Sportradar AG has underlined its position as the world’s leading sports tech and data group, having published its inaugural results as a Global Nasdaq enterprise.
The Swiss group, which made its listing debut last September after securing a target valuation of $8 billion, registered Q3 revenues of €137 million – up 30% on the €105 million from Q3 2020.
Global betting’s newest Nasdaq debutant stated that robust growth had been achieved “across all geographies and business segments”, with US market activities leading the commercial growth.
“US revenue in the third quarter of 2021 increasing by 119% compared to the third quarter of 2020. For the nine months ended September 30, 2021 the U.S. revenue reached €48.5 million,” it disclosed.
Providing a breakdown of business segments, Sportradar reported that RoW Betting had generated a 24% increase in revenues to €79 million – attributed to client uptake of its Managed Betting (+63%) and Live Odds (+20%) services.
RoW Betting registered a 36% increase in EBITDA to €45 million, as the company cited improved product margin gains, combined with new client wins.
Founder and CEO Carsten Koerl said: “Our strong results demonstrate the value we provide to our partners and customers around the world. We are the largest provider of sports intelligence in the world and the only profitable global sports technology platform of scale.
“Critically, we believe we are also the most innovative in developing technology solutions that enable our league customers, media and betting partners to use our ever-increasing data to attract and engage sports fans.”
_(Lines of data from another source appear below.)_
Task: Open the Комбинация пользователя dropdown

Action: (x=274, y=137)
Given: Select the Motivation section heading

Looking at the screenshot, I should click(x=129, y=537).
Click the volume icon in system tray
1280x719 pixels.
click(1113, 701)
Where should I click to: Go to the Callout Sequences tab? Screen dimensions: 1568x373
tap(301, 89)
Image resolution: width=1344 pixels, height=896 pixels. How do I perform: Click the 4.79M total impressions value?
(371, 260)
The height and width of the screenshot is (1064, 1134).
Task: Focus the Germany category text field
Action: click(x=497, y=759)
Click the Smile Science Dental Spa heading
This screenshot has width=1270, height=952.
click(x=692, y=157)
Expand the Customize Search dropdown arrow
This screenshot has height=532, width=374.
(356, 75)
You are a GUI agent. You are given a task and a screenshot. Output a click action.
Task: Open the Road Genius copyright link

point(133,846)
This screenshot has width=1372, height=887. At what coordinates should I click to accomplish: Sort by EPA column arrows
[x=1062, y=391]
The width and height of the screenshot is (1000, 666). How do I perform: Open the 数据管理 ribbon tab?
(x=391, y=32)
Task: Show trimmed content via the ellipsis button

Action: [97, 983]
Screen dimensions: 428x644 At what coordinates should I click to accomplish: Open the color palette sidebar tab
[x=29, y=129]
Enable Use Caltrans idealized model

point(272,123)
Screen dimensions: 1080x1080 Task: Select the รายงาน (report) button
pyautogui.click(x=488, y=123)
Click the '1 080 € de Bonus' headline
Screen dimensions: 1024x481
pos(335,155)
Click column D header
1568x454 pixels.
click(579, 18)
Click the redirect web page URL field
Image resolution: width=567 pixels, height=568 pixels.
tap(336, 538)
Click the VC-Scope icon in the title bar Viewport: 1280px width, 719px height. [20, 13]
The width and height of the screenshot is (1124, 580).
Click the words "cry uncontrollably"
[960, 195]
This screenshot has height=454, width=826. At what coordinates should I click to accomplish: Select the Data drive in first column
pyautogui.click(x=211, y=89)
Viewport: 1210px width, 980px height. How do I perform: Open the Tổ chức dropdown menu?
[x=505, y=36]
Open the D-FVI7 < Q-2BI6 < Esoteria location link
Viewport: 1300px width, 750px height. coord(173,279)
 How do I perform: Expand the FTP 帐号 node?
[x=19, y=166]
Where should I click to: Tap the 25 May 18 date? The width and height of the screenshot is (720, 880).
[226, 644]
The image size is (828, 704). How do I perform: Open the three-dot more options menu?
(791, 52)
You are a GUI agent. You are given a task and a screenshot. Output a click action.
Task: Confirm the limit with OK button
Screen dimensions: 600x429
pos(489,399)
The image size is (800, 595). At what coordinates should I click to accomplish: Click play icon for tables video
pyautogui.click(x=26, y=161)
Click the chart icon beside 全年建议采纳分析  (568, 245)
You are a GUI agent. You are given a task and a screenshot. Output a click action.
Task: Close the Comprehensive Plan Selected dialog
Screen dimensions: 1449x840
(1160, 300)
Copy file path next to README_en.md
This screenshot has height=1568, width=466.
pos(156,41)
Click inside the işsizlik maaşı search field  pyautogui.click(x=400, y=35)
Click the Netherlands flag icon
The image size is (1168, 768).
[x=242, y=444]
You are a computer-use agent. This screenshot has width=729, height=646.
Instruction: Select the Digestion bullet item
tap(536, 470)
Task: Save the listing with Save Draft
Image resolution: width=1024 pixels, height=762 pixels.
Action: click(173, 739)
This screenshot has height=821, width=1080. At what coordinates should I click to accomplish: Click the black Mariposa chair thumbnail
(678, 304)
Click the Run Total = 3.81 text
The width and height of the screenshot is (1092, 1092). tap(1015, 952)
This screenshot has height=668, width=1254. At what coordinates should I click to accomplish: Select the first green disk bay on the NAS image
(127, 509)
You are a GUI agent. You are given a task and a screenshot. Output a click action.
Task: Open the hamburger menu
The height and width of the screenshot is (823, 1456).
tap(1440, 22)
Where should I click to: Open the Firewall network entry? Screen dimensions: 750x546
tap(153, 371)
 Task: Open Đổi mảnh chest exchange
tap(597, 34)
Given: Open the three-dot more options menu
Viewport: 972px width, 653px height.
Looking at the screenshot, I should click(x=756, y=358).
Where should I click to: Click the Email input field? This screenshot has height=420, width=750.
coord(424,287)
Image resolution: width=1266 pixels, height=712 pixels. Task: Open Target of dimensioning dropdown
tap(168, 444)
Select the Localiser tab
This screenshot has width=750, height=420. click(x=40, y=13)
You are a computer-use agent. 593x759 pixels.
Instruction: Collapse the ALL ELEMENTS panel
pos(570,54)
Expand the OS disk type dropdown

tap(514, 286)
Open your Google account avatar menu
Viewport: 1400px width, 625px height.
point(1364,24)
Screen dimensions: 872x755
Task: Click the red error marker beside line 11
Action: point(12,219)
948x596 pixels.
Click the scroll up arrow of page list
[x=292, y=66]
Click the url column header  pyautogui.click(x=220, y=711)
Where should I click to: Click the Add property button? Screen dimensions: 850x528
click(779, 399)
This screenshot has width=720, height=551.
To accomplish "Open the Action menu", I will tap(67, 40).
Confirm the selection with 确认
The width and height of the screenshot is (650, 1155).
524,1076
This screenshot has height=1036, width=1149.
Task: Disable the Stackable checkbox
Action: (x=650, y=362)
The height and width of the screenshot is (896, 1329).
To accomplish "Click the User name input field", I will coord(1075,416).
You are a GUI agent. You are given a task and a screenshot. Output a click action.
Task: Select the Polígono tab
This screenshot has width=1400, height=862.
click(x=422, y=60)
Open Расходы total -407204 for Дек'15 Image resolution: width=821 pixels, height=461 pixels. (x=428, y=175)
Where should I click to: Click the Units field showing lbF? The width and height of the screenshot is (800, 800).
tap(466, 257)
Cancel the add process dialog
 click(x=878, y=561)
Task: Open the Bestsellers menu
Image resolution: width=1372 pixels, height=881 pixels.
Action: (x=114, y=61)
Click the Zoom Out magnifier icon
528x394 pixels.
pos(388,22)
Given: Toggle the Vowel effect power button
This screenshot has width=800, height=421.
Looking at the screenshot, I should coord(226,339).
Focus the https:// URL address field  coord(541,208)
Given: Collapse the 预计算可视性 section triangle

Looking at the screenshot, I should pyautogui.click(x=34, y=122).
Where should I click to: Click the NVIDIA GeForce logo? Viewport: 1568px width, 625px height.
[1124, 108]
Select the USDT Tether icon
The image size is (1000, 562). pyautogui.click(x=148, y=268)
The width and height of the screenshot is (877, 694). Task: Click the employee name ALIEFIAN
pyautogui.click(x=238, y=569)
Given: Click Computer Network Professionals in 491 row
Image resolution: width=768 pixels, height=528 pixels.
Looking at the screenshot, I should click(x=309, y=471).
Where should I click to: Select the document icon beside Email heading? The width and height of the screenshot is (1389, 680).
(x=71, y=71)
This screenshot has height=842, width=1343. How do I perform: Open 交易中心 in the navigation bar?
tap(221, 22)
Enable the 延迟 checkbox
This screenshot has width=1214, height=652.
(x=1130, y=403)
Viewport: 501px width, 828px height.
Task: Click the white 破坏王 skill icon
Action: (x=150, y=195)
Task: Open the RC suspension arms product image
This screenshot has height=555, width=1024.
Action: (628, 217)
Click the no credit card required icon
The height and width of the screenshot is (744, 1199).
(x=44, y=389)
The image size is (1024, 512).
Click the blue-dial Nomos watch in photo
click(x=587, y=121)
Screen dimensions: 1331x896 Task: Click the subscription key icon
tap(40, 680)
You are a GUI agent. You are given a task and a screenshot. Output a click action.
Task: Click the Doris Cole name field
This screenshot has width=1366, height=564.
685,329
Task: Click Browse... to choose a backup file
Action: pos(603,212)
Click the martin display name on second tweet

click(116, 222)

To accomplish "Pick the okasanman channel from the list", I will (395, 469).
Despite tough comparatives, Sportradar live content delivered a 13% revenue increase in RoW AV activities to €29 million, as growth was dragged by COVID-19 related issues, with more sporting events hosted during Q3 2020.
The group’s new US activities (betting + AV) registered a 119% increase in Q3 revenues to €20 million, primarily attributed to a growing demand in US-specific betting services. The increase in North American business services saw Sportradar reduce its US segment EBITDA losses by 24% to €6.6 million.
It stated that its US commercial portfolio would be significantly improved by the addition of ad:s product and the integration of Synergy Sports.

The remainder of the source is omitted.